▶ ASSIGNED TASK
So that the copy matches the original, write out every entry exactly.

[Stored data entries]
_ _ _ _ _
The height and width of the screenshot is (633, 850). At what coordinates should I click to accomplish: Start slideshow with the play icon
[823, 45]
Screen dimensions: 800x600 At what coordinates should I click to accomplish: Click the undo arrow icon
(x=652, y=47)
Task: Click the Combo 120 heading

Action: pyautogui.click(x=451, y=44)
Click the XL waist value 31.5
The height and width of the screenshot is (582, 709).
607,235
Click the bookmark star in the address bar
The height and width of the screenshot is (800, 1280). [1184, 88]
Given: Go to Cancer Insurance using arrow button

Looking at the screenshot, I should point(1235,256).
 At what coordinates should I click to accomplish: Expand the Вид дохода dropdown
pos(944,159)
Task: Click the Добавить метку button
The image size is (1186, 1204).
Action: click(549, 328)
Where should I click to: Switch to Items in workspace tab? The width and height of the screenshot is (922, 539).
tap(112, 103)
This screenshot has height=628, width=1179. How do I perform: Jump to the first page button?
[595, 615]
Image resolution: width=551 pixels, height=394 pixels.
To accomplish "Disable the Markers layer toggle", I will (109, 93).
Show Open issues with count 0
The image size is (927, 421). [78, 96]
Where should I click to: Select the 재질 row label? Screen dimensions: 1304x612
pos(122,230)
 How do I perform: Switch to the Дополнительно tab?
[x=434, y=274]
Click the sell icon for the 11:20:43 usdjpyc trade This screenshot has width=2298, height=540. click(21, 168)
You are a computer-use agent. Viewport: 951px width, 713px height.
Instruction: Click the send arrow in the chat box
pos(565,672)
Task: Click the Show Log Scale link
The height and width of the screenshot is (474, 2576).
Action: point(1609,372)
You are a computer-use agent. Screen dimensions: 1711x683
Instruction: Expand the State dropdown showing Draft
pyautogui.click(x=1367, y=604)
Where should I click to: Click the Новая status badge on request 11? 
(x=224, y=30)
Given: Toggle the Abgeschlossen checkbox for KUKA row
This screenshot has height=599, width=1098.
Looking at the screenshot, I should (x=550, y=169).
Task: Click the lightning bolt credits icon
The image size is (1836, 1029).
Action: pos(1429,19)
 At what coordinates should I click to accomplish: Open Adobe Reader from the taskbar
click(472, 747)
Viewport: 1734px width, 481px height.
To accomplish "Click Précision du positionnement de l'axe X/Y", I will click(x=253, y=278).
_ _ _ _ _
▶ WRITTEN ANSWER
The height and width of the screenshot is (633, 850). At what coordinates should I click to accomplish: Start slideshow with the play icon
[823, 45]
Screen dimensions: 800x600 At what coordinates should I click to accomplish: Click the undo arrow icon
(x=652, y=47)
Task: Click the Combo 120 heading

Action: pyautogui.click(x=451, y=44)
Click the XL waist value 31.5
The height and width of the screenshot is (582, 709).
607,235
Click the bookmark star in the address bar
The height and width of the screenshot is (800, 1280). [1184, 88]
Given: Go to Cancer Insurance using arrow button

Looking at the screenshot, I should point(1235,256).
 At what coordinates should I click to accomplish: Expand the Вид дохода dropdown
pos(944,159)
Task: Click the Добавить метку button
The image size is (1186, 1204).
Action: click(549, 328)
Where should I click to: Switch to Items in workspace tab? The width and height of the screenshot is (922, 539).
tap(112, 103)
This screenshot has height=628, width=1179. How do I perform: Jump to the first page button?
[595, 615]
Image resolution: width=551 pixels, height=394 pixels.
To accomplish "Disable the Markers layer toggle", I will (109, 93).
Show Open issues with count 0
The image size is (927, 421). [78, 96]
Where should I click to: Select the 재질 row label? Screen dimensions: 1304x612
pos(122,230)
 How do I perform: Switch to the Дополнительно tab?
[x=434, y=274]
Click the sell icon for the 11:20:43 usdjpyc trade This screenshot has width=2298, height=540. click(21, 168)
You are a computer-use agent. Viewport: 951px width, 713px height.
Instruction: Click the send arrow in the chat box
pos(565,672)
Task: Click the Show Log Scale link
The height and width of the screenshot is (474, 2576).
Action: point(1609,372)
You are a computer-use agent. Screen dimensions: 1711x683
Instruction: Expand the State dropdown showing Draft
pyautogui.click(x=1367, y=604)
Where should I click to: Click the Новая status badge on request 11? 
(x=224, y=30)
Given: Toggle the Abgeschlossen checkbox for KUKA row
This screenshot has height=599, width=1098.
Looking at the screenshot, I should (x=550, y=169).
Task: Click the lightning bolt credits icon
The image size is (1836, 1029).
Action: pos(1429,19)
 At what coordinates should I click to accomplish: Open Adobe Reader from the taskbar
click(472, 747)
Viewport: 1734px width, 481px height.
To accomplish "Click Précision du positionnement de l'axe X/Y", I will click(x=253, y=278).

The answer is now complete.